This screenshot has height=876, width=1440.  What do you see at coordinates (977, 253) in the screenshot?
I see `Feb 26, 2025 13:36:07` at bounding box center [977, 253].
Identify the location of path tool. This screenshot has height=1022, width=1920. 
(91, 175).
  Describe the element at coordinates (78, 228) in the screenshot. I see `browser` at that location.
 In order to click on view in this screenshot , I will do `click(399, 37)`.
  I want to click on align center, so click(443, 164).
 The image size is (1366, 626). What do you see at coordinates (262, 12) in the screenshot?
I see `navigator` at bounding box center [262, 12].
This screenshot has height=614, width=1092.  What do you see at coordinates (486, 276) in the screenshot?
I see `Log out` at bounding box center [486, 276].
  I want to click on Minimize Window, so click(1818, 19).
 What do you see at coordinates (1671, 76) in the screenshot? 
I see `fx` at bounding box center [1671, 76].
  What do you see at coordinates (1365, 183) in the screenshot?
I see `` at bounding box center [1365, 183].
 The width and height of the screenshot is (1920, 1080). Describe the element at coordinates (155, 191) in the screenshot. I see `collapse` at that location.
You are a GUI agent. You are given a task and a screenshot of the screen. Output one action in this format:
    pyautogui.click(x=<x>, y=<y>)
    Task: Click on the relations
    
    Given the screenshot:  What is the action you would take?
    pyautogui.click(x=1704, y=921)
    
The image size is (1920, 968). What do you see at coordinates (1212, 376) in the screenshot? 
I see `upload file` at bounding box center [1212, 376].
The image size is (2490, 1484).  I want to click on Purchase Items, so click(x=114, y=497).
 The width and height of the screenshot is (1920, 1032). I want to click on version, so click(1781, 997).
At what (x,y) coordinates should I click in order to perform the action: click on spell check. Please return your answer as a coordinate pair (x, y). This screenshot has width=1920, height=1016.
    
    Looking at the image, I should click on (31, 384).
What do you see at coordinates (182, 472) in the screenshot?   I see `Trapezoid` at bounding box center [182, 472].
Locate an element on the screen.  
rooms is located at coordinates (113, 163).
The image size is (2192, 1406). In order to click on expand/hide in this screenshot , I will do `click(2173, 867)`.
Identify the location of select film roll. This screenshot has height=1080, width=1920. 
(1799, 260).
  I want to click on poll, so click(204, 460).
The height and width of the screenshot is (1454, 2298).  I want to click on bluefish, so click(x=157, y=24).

____

> Stated task: Copy the material from the line with "What do you see at coordinates (182, 472)" through the end of the material, keeping every line exactly as it appears.

> Right answer:
What do you see at coordinates (182, 472) in the screenshot?   I see `Trapezoid` at bounding box center [182, 472].
Locate an element on the screen.  
rooms is located at coordinates (113, 163).
The image size is (2192, 1406). In order to click on expand/hide in this screenshot , I will do `click(2173, 867)`.
Identify the location of select film roll. This screenshot has height=1080, width=1920. 
(1799, 260).
  I want to click on poll, so click(204, 460).
The height and width of the screenshot is (1454, 2298).  I want to click on bluefish, so click(x=157, y=24).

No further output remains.